* _Task goal_
Set out the lines below as a Markdown table with two columns, No. for the row number and Line for the text of each line, skipping any blank lines.

----- Recorded information

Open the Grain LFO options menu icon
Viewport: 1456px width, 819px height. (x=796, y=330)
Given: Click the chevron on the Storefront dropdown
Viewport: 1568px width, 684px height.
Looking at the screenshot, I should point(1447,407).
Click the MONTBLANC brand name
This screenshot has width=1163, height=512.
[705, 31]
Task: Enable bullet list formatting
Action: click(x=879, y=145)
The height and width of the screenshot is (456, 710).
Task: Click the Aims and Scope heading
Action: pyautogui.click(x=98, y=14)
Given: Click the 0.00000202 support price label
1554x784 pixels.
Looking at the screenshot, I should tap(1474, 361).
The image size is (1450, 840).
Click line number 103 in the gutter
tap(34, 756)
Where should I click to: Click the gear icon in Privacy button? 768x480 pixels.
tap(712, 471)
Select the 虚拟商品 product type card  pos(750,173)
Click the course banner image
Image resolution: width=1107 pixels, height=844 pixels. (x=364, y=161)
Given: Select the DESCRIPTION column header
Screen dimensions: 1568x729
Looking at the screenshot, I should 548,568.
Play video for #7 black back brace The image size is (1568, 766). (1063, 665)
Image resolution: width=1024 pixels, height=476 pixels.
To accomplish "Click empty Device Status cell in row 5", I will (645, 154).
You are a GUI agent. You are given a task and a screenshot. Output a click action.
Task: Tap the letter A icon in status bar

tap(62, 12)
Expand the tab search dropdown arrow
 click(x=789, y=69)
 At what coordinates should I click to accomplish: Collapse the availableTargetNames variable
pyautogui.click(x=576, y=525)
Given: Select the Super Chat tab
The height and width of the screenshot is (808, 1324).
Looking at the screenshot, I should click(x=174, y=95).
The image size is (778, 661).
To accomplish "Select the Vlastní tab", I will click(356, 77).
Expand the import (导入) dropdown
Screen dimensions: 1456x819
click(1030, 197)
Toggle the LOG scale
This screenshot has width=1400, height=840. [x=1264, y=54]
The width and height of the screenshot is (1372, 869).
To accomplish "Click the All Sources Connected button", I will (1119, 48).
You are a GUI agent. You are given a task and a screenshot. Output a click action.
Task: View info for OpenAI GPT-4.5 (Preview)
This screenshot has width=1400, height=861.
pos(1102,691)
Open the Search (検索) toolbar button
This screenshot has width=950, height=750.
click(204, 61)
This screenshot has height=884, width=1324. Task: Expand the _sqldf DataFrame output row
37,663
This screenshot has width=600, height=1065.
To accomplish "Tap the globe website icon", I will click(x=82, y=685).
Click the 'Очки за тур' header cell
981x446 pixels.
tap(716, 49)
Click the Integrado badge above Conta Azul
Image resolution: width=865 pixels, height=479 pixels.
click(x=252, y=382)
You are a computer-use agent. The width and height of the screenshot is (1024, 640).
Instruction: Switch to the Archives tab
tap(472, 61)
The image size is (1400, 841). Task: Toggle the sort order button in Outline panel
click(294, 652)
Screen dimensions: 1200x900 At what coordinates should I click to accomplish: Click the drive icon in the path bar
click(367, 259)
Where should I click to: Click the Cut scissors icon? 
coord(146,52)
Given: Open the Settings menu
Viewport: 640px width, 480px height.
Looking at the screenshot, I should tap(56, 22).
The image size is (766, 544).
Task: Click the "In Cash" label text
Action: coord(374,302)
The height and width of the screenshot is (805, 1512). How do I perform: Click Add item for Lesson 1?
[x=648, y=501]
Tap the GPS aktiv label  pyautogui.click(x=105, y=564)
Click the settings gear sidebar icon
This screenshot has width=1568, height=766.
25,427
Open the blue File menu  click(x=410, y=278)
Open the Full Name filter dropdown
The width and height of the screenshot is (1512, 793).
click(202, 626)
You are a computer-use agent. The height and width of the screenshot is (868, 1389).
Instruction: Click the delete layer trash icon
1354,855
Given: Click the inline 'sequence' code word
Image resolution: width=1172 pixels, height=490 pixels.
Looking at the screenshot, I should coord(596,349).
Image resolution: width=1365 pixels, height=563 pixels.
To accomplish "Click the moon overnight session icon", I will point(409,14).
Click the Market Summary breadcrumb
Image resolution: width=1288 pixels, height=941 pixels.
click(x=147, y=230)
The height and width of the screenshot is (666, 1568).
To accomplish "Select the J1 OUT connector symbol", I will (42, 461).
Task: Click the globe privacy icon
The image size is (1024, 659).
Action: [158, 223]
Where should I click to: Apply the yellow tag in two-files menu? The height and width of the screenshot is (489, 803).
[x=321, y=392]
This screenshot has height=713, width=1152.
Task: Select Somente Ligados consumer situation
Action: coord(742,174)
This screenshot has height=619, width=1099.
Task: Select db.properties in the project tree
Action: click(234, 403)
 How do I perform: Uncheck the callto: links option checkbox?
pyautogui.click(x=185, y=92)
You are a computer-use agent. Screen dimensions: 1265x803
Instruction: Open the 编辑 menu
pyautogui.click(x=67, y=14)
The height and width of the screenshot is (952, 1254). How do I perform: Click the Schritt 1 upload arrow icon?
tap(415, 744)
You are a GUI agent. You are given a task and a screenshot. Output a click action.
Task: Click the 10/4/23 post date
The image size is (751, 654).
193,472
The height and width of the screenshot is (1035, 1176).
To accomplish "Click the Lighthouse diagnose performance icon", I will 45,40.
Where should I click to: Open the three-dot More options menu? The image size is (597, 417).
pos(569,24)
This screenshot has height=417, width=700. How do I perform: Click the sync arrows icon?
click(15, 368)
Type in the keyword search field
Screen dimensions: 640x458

----------

* _The output_
| No. | Line |
|---|---|
| 1 | Open the Grain LFO options menu icon |
| 2 | Viewport: 1456px width, 819px height. (x=796, y=330) |
| 3 | Given: Click the chevron on the Storefront dropdown |
| 4 | Viewport: 1568px width, 684px height. |
| 5 | Looking at the screenshot, I should point(1447,407). |
| 6 | Click the MONTBLANC brand name |
| 7 | This screenshot has width=1163, height=512. |
| 8 | [705, 31] |
| 9 | Task: Enable bullet list formatting |
| 10 | Action: click(x=879, y=145) |
| 11 | The height and width of the screenshot is (456, 710). |
| 12 | Task: Click the Aims and Scope heading |
| 13 | Action: pyautogui.click(x=98, y=14) |
| 14 | Given: Click the 0.00000202 support price label |
| 15 | 1554x784 pixels. |
| 16 | Looking at the screenshot, I should tap(1474, 361). |
| 17 | The image size is (1450, 840). |
| 18 | Click line number 103 in the gutter |
| 19 | tap(34, 756) |
| 20 | Where should I click to: Click the gear icon in Privacy button? 768x480 pixels. |
| 21 | tap(712, 471) |
| 22 | Select the 虚拟商品 product type card  pos(750,173) |
| 23 | Click the course banner image |
| 24 | Image resolution: width=1107 pixels, height=844 pixels. (x=364, y=161) |
| 25 | Given: Select the DESCRIPTION column header |
| 26 | Screen dimensions: 1568x729 |
| 27 | Looking at the screenshot, I should 548,568. |
| 28 | Play video for #7 black back brace The image size is (1568, 766). (1063, 665) |
| 29 | Image resolution: width=1024 pixels, height=476 pixels. |
| 30 | To accomplish "Click empty Device Status cell in row 5", I will (645, 154). |
| 31 | You are a GUI agent. You are given a task and a screenshot. Output a click action. |
| 32 | Task: Tap the letter A icon in status bar |
| 33 | tap(62, 12) |
| 34 | Expand the tab search dropdown arrow |
| 35 |  click(x=789, y=69) |
| 36 |  At what coordinates should I click to accomplish: Collapse the availableTargetNames variable |
| 37 | pyautogui.click(x=576, y=525) |
| 38 | Given: Select the Super Chat tab |
| 39 | The height and width of the screenshot is (808, 1324). |
| 40 | Looking at the screenshot, I should click(x=174, y=95). |
| 41 | The image size is (778, 661). |
| 42 | To accomplish "Select the Vlastní tab", I will click(356, 77). |
| 43 | Expand the import (导入) dropdown |
| 44 | Screen dimensions: 1456x819 |
| 45 | click(1030, 197) |
| 46 | Toggle the LOG scale |
| 47 | This screenshot has width=1400, height=840. [x=1264, y=54] |
| 48 | The width and height of the screenshot is (1372, 869). |
| 49 | To accomplish "Click the All Sources Connected button", I will (1119, 48). |
| 50 | You are a GUI agent. You are given a task and a screenshot. Output a click action. |
| 51 | Task: View info for OpenAI GPT-4.5 (Preview) |
| 52 | This screenshot has width=1400, height=861. |
| 53 | pos(1102,691) |
| 54 | Open the Search (検索) toolbar button |
| 55 | This screenshot has width=950, height=750. |
| 56 | click(204, 61) |
| 57 | This screenshot has height=884, width=1324. Task: Expand the _sqldf DataFrame output row |
| 58 | 37,663 |
| 59 | This screenshot has width=600, height=1065. |
| 60 | To accomplish "Tap the globe website icon", I will click(x=82, y=685). |
| 61 | Click the 'Очки за тур' header cell |
| 62 | 981x446 pixels. |
| 63 | tap(716, 49) |
| 64 | Click the Integrado badge above Conta Azul |
| 65 | Image resolution: width=865 pixels, height=479 pixels. |
| 66 | click(x=252, y=382) |
| 67 | You are a computer-use agent. The width and height of the screenshot is (1024, 640). |
| 68 | Instruction: Switch to the Archives tab |
| 69 | tap(472, 61) |
| 70 | The image size is (1400, 841). Task: Toggle the sort order button in Outline panel |
| 71 | click(294, 652) |
| 72 | Screen dimensions: 1200x900 At what coordinates should I click to accomplish: Click the drive icon in the path bar |
| 73 | click(367, 259) |
| 74 | Where should I click to: Click the Cut scissors icon?  |
| 75 | coord(146,52) |
| 76 | Given: Open the Settings menu |
| 77 | Viewport: 640px width, 480px height. |
| 78 | Looking at the screenshot, I should tap(56, 22). |
| 79 | The image size is (766, 544). |
| 80 | Task: Click the "In Cash" label text |
| 81 | Action: coord(374,302) |
| 82 | The height and width of the screenshot is (805, 1512). How do I perform: Click Add item for Lesson 1? |
| 83 | [x=648, y=501] |
| 84 | Tap the GPS aktiv label  pyautogui.click(x=105, y=564) |
| 85 | Click the settings gear sidebar icon |
| 86 | This screenshot has width=1568, height=766. |
| 87 | 25,427 |
| 88 | Open the blue File menu  click(x=410, y=278) |
| 89 | Open the Full Name filter dropdown |
| 90 | The width and height of the screenshot is (1512, 793). |
| 91 | click(202, 626) |
| 92 | You are a computer-use agent. The height and width of the screenshot is (868, 1389). |
| 93 | Instruction: Click the delete layer trash icon |
| 94 | 1354,855 |
| 95 | Given: Click the inline 'sequence' code word |
| 96 | Image resolution: width=1172 pixels, height=490 pixels. |
| 97 | Looking at the screenshot, I should coord(596,349). |
| 98 | Image resolution: width=1365 pixels, height=563 pixels. |
| 99 | To accomplish "Click the moon overnight session icon", I will point(409,14). |
| 100 | Click the Market Summary breadcrumb |
| 101 | Image resolution: width=1288 pixels, height=941 pixels. |
| 102 | click(x=147, y=230) |
| 103 | The height and width of the screenshot is (666, 1568). |
| 104 | To accomplish "Select the J1 OUT connector symbol", I will (42, 461). |
| 105 | Task: Click the globe privacy icon |
| 106 | The image size is (1024, 659). |
| 107 | Action: [158, 223] |
| 108 | Where should I click to: Apply the yellow tag in two-files menu? The height and width of the screenshot is (489, 803). |
| 109 | [x=321, y=392] |
| 110 | This screenshot has height=713, width=1152. |
| 111 | Task: Select Somente Ligados consumer situation |
| 112 | Action: coord(742,174) |
| 113 | This screenshot has height=619, width=1099. |
| 114 | Task: Select db.properties in the project tree |
| 115 | Action: click(234, 403) |
| 116 |  How do I perform: Uncheck the callto: links option checkbox? |
| 117 | pyautogui.click(x=185, y=92) |
| 118 | You are a computer-use agent. Screen dimensions: 1265x803 |
| 119 | Instruction: Open the 编辑 menu |
| 120 | pyautogui.click(x=67, y=14) |
| 121 | The height and width of the screenshot is (952, 1254). How do I perform: Click the Schritt 1 upload arrow icon? |
| 122 | tap(415, 744) |
| 123 | You are a GUI agent. You are given a task and a screenshot. Output a click action. |
| 124 | Task: Click the 10/4/23 post date |
| 125 | The image size is (751, 654). |
| 126 | 193,472 |
| 127 | The height and width of the screenshot is (1035, 1176). |
| 128 | To accomplish "Click the Lighthouse diagnose performance icon", I will 45,40. |
| 129 | Where should I click to: Open the three-dot More options menu? The image size is (597, 417). |
| 130 | pos(569,24) |
| 131 | This screenshot has height=417, width=700. How do I perform: Click the sync arrows icon? |
| 132 | click(15, 368) |
| 133 | Type in the keyword search field |
| 134 | Screen dimensions: 640x458 |